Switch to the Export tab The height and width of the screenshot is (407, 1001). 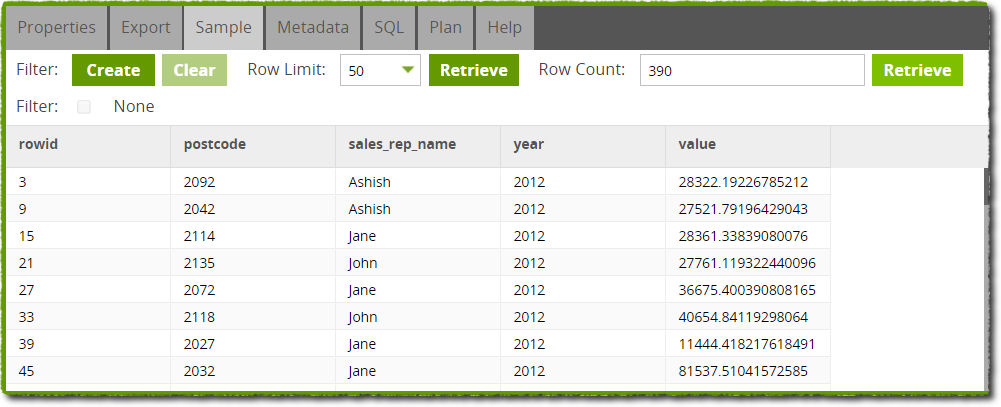tap(146, 28)

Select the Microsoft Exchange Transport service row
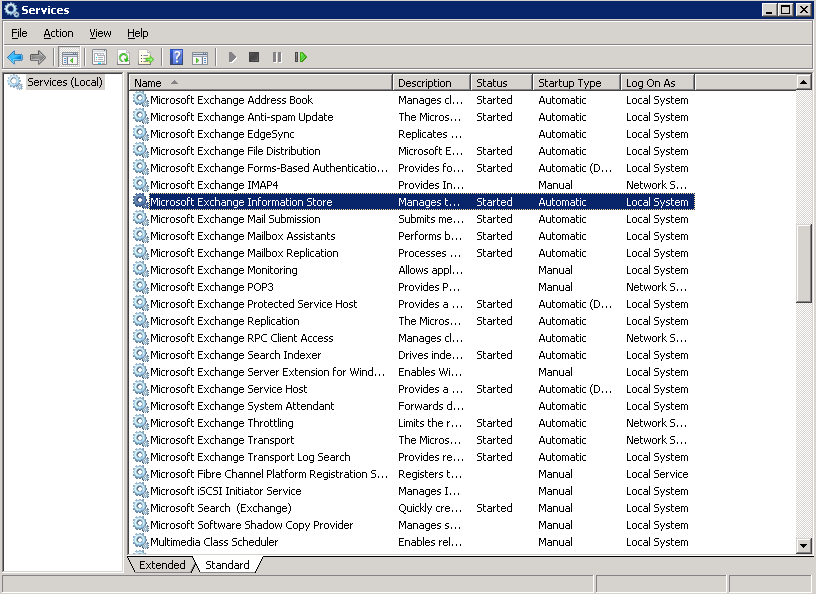[222, 440]
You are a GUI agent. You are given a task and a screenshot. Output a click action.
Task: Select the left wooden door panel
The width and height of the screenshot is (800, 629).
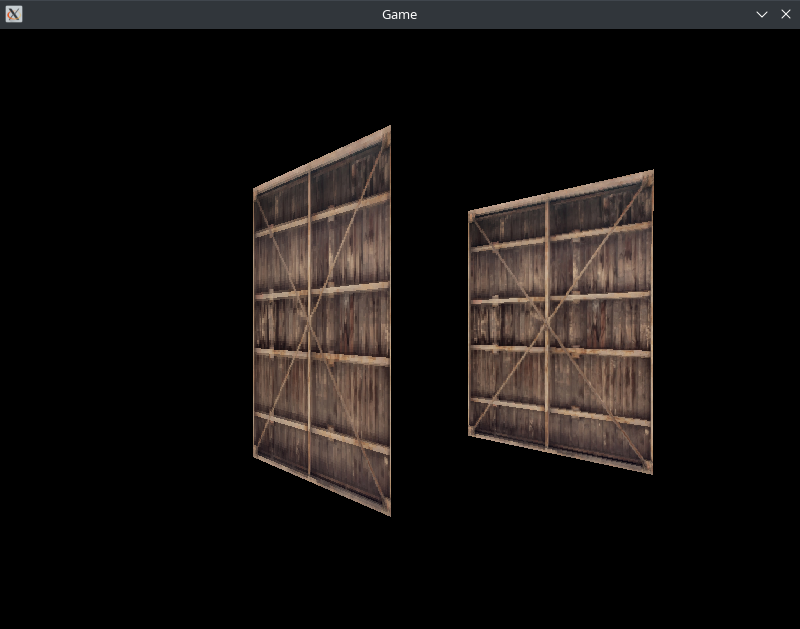click(322, 320)
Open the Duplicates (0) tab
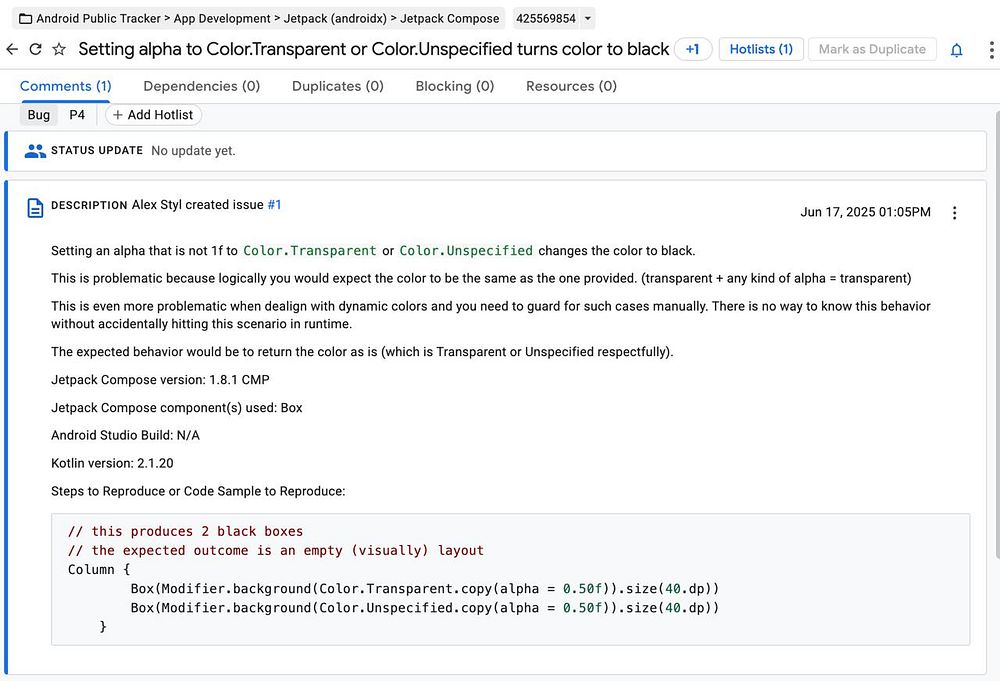The width and height of the screenshot is (1000, 681). pos(337,86)
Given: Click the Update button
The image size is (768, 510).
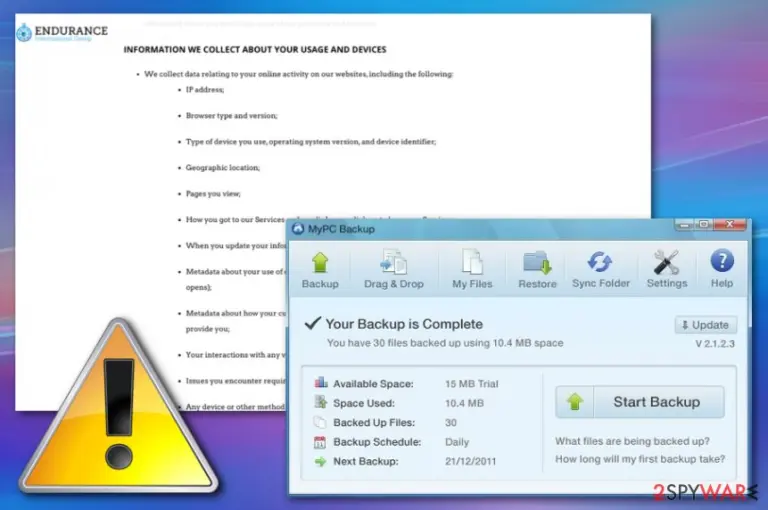Looking at the screenshot, I should pyautogui.click(x=706, y=325).

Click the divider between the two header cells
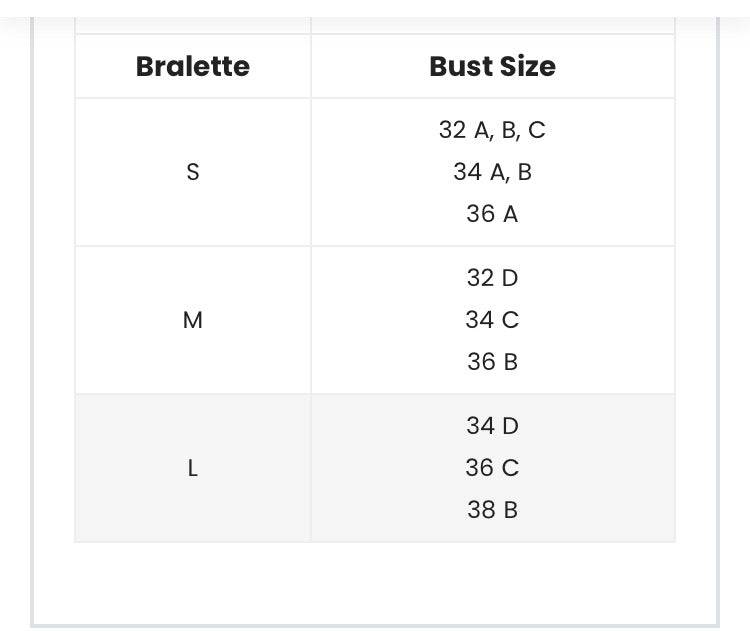(x=311, y=67)
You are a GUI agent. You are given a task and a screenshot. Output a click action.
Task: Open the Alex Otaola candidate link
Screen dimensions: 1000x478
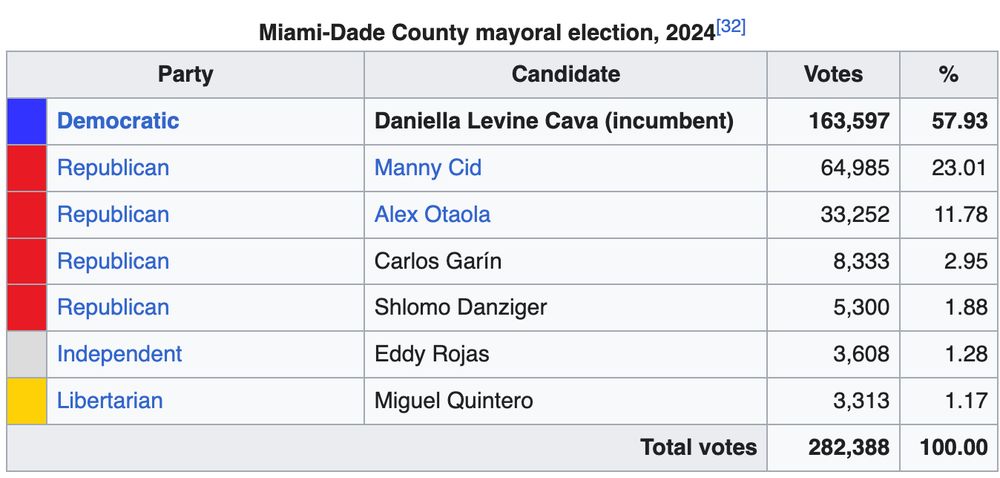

○ ○ ○

*Work order*. Write out word for word every line from the line with "Click the divider" through the final line of the records, both included, skipping the pictures.

*Exercise answer*.
Click the divider between the two header cells
(x=311, y=67)
You are a GUI agent. You are given a task and a screenshot. Output a click action.
Task: Open the Alex Otaola candidate link
Screen dimensions: 1000x478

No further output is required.